Based on article by Joey Bunch, The Denver Post
October 31, 2007 In one of those little "glitches" so common to mail ballot elections, which election officials hope we'll overlook, a vendor in charge of mass mailings forwarded about 1,100 of the 108,876 Douglas County, Colorado, ballots to new addresses, a no-no under state election laws. Mail ballots were sent out earlier this month but one shouldn't ask why the county clerk, or the vendor, didn't check the U.S. Postal Service National Change Of Address (NCOA) database prior to mailing the ballots? The designated spokesman for the vendor, Omaha-based Pitney Bowes PSI, was traveling Tuesday and could not be reached for comment. But certainly a company like Pitney Bowes must be accustomed to checking NCOA prior to mass mailings?
By Tuesday, all the ballots, including 22 sent to voters who had moved but were still eligible to vote in the election, were accounted for.
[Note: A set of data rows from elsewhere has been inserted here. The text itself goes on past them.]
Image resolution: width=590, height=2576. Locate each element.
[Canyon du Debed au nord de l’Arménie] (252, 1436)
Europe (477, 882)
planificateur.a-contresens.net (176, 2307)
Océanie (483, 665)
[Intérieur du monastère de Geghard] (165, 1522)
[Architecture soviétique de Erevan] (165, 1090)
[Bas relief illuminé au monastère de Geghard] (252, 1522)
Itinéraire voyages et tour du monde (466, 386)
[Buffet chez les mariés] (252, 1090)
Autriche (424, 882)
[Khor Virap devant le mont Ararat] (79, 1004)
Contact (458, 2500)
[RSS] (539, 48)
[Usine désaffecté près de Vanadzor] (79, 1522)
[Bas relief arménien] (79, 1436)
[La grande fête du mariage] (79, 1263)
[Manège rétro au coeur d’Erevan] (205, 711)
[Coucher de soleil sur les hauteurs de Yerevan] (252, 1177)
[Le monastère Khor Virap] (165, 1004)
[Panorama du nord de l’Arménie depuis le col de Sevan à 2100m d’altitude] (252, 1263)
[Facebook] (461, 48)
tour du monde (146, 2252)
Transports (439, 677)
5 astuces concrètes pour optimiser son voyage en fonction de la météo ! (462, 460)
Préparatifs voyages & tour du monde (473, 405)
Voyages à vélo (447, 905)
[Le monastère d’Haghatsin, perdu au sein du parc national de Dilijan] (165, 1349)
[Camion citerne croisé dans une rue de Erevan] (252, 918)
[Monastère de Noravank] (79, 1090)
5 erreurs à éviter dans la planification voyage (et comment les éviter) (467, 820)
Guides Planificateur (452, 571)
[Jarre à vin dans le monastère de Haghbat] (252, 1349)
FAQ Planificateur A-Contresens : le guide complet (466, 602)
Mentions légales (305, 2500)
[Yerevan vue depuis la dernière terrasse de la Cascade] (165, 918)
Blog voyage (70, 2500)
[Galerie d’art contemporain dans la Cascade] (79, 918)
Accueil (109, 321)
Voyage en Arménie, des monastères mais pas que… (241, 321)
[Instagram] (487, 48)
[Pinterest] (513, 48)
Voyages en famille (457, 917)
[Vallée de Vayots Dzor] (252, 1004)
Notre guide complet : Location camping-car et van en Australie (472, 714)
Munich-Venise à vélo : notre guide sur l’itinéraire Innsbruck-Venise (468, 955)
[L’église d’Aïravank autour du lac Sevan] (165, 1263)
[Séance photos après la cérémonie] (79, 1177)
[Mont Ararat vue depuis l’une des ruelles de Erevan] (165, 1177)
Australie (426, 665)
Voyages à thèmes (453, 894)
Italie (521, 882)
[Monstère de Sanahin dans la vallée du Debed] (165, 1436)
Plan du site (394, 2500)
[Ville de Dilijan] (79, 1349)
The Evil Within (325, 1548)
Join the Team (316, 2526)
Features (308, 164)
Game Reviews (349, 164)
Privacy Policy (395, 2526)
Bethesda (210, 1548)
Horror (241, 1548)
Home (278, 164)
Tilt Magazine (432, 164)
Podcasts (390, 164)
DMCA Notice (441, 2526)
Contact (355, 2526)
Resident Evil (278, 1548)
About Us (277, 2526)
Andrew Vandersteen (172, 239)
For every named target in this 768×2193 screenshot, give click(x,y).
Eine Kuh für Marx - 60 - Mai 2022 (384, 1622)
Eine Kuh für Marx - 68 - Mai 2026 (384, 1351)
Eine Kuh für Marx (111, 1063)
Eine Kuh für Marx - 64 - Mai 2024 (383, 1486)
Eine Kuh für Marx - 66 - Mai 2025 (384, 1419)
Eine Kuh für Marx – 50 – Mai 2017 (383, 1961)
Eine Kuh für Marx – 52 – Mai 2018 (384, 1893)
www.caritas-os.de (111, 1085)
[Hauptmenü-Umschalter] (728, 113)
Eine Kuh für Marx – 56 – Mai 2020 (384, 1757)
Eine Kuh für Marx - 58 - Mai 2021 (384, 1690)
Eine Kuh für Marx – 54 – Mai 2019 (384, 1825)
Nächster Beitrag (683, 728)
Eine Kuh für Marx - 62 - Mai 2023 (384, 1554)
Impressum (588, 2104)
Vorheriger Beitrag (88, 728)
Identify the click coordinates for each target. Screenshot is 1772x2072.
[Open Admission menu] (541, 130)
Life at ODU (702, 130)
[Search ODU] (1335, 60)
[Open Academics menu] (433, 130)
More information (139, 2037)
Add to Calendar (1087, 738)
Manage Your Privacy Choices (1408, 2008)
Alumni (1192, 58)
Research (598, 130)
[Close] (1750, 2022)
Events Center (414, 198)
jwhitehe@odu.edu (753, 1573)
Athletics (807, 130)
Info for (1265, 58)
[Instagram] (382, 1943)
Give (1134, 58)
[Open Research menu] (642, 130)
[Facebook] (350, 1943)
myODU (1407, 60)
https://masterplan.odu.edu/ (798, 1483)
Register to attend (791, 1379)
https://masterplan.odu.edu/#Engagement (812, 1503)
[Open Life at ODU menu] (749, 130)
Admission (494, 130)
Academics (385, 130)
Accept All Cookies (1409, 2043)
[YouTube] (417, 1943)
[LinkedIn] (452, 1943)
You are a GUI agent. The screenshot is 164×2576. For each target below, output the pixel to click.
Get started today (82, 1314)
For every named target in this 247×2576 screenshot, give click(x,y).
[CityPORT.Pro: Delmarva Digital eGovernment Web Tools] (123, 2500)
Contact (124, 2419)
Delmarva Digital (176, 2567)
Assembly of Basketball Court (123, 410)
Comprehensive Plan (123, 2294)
According to Douglas County election chief Jack Arrowsmith all of the improperly forwarded ballots were invalidated. But we'll just have to take his word for it. However, his information is certainly second hand.
Arrowsmith said the error was an honest mistake but misplacing 1,100 ballots in a precinct election would be considered a major problem. However, in a mail ballot election, 1,100 ballots are a tiny fraction of those that are unaccounted for, which encourages election fraud.
Typically the company that made the mistake handles direct-mail advertising. "If you're selling widgets, getting your stuff forwarded is a good thing," Arrowsmith said. "But ballots, it's not," which is certainly an understatement and nonsense. Advertisements sent by mail are rarely forwarded.